(Lesetext):

·····

# Goldfische fressen Wasserlinsen?



## Perby (15. Juni 2012)

Hallo zusammen,

ich habe ein paar Goldfische aus meinem Teich in ein separates Aquarium gesetzt. In diese Aquarium habe ich aus dem Süßwasserbecken mehrere Händevoll __ Wasserlinsen gesetzt, damit in dem Goldfischbecken auch ein paar Pflänzchen vorhanden sind.
Mir ist schon vorher aufgefallen, dass der Kot der Goldfische grün ist und heute habe ich entdeckt, dass wirklich alle Wasserlinsen verschwunden sind. Die Goldfische habe sie aufgefressen.

Tun Sie dies auch im Gartenteich? Dann könnte ich die Wasserlinsen aus dem Süßwasseraquarium immer in den Teich setzen, also natürliches Grünfutter quasi, oder überwuchert mir dann der Teich?

Viele Grüße aus Hamburg


----------



## Lucy79 (15. Juni 2012)

*AW: Goldfische fressen  Wasserlinsen?*

Hallo!

da wuchert nix, bei mir sind die schneller weg als ne Handvoll Futter 

LG Susanne


----------



## schrebergarten (15. Juni 2012)

*AW: Goldfische fressen  Wasserlinsen?*

Servus,
habe das selbe Problem, nur sind es bei mir nicht die Wasserlinsen, sondern hauptsächlich meine Unterwasserpflanzen.

·····

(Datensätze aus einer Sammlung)

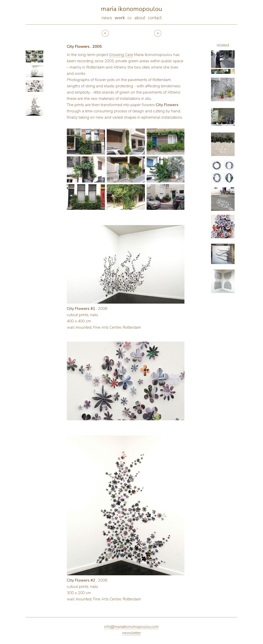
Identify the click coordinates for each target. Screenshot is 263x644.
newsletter (131, 633)
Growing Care (121, 54)
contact (155, 18)
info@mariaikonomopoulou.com (131, 626)
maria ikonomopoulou (131, 9)
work (120, 18)
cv (130, 18)
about (140, 18)
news (107, 18)
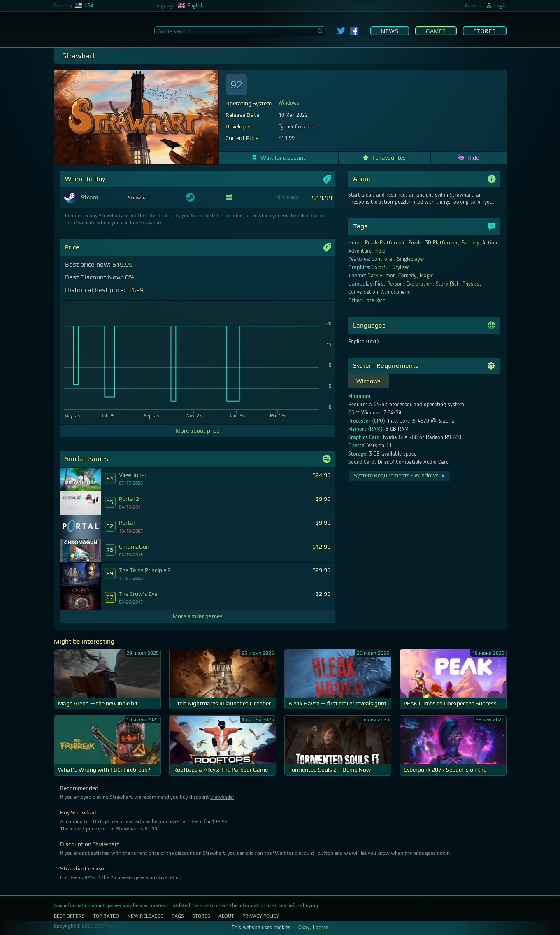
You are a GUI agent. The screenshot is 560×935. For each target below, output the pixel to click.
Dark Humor (381, 276)
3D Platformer (441, 243)
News (390, 31)
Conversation (363, 292)
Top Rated (106, 916)
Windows (289, 103)
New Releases (145, 916)
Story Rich (448, 284)
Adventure (360, 251)
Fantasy (470, 243)
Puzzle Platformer (385, 243)
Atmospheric (395, 292)
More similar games (198, 616)
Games (436, 31)
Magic (426, 276)
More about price (198, 430)
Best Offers (69, 916)
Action (490, 243)
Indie (380, 251)
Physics (471, 284)
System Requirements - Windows (400, 475)
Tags (178, 916)
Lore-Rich (375, 300)
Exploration (419, 284)
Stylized (401, 267)
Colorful (381, 267)
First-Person (389, 284)
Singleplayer (411, 259)
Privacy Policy (260, 916)
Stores (485, 31)
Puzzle (415, 243)
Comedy (407, 276)
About (226, 916)
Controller (383, 259)
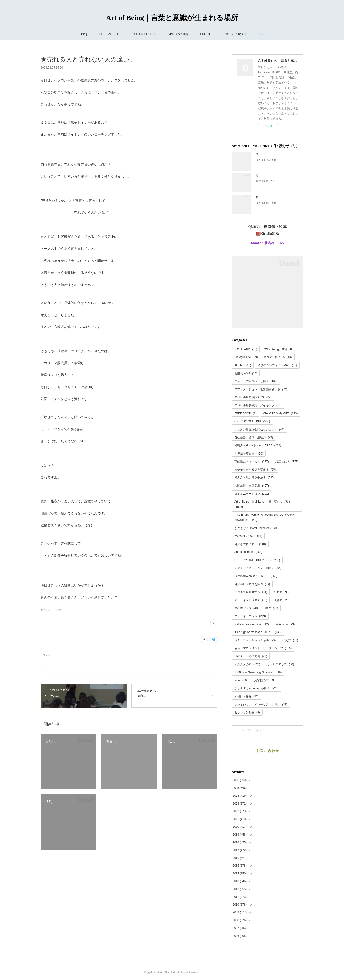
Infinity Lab (286, 624)
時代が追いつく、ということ (274, 197)
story (241, 680)
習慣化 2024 (245, 373)
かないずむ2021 (248, 536)
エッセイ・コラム (250, 616)
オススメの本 (247, 664)
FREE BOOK (245, 413)
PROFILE (206, 34)
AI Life (243, 365)
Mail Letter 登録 (178, 34)
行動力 (281, 592)
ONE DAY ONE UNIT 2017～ (257, 560)
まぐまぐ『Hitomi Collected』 (257, 528)
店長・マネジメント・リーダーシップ (263, 648)
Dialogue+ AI (246, 357)
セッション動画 (247, 712)
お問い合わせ (268, 751)
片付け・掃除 (246, 696)
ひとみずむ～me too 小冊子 (256, 688)
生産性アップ (246, 608)
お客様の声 (265, 680)
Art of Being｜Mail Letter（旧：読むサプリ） (263, 504)
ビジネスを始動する (251, 592)
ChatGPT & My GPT (280, 413)
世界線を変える (248, 453)
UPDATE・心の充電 (251, 656)
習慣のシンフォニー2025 (277, 365)
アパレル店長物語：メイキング (258, 405)
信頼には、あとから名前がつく (276, 154)
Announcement (248, 552)
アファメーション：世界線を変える (261, 389)
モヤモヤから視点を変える (255, 469)
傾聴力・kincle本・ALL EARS (258, 445)
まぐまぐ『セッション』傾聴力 (258, 568)
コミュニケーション (252, 493)
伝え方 (290, 640)
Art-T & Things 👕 (236, 34)
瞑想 (271, 608)
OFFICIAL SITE (109, 34)
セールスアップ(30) (51, 610)
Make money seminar (252, 624)
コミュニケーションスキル (255, 640)
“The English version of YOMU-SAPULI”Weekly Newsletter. (264, 517)
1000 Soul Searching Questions (258, 672)
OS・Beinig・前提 (279, 349)
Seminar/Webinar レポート (256, 576)
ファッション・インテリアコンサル (261, 704)
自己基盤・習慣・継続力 (253, 437)
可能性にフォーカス (252, 461)
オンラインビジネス (251, 600)
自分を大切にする (250, 544)
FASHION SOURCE (143, 34)
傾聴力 (281, 600)
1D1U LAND (245, 349)
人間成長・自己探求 (252, 485)
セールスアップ (280, 664)
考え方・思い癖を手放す (254, 477)
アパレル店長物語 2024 (253, 397)
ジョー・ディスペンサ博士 (256, 381)
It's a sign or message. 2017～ (258, 632)
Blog (84, 34)
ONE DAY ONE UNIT (252, 421)
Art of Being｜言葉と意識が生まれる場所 (172, 18)
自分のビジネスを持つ (252, 584)
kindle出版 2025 (278, 357)
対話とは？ (287, 461)
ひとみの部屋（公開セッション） (259, 430)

·····

(Offene Aufgaben):
a) Gib den Abschnitt des Lesetexts zwischen „Tun Sie dies“ und „dann der Teich?“, beide eingeschlossen, wieder und tausche dabei „Grünfutter“ gegen „Pflanzenfutter“ aus.
b) Übertrage diesen Satz aus dem Lesetext ins Englische: „Mir ist schon vorher aufgefallen, dass der Kot der Goldfische grün ist und heute habe ich entdeckt, dass wirklich alle Wasserlinsen verschwunden sind.“

(Vollständige Antworten):
a)
Tun Sie dies auch im Gartenteich? Dann könnte ich die Wasserlinsen aus dem Süßwasseraquarium immer in den Teich setzen, also natürliches Pflanzenfutter quasi, oder überwuchert mir dann der Teich?

b) I had already noticed before that the goldfish droppings are green, and today I discovered that really all the duckweed has disappeared.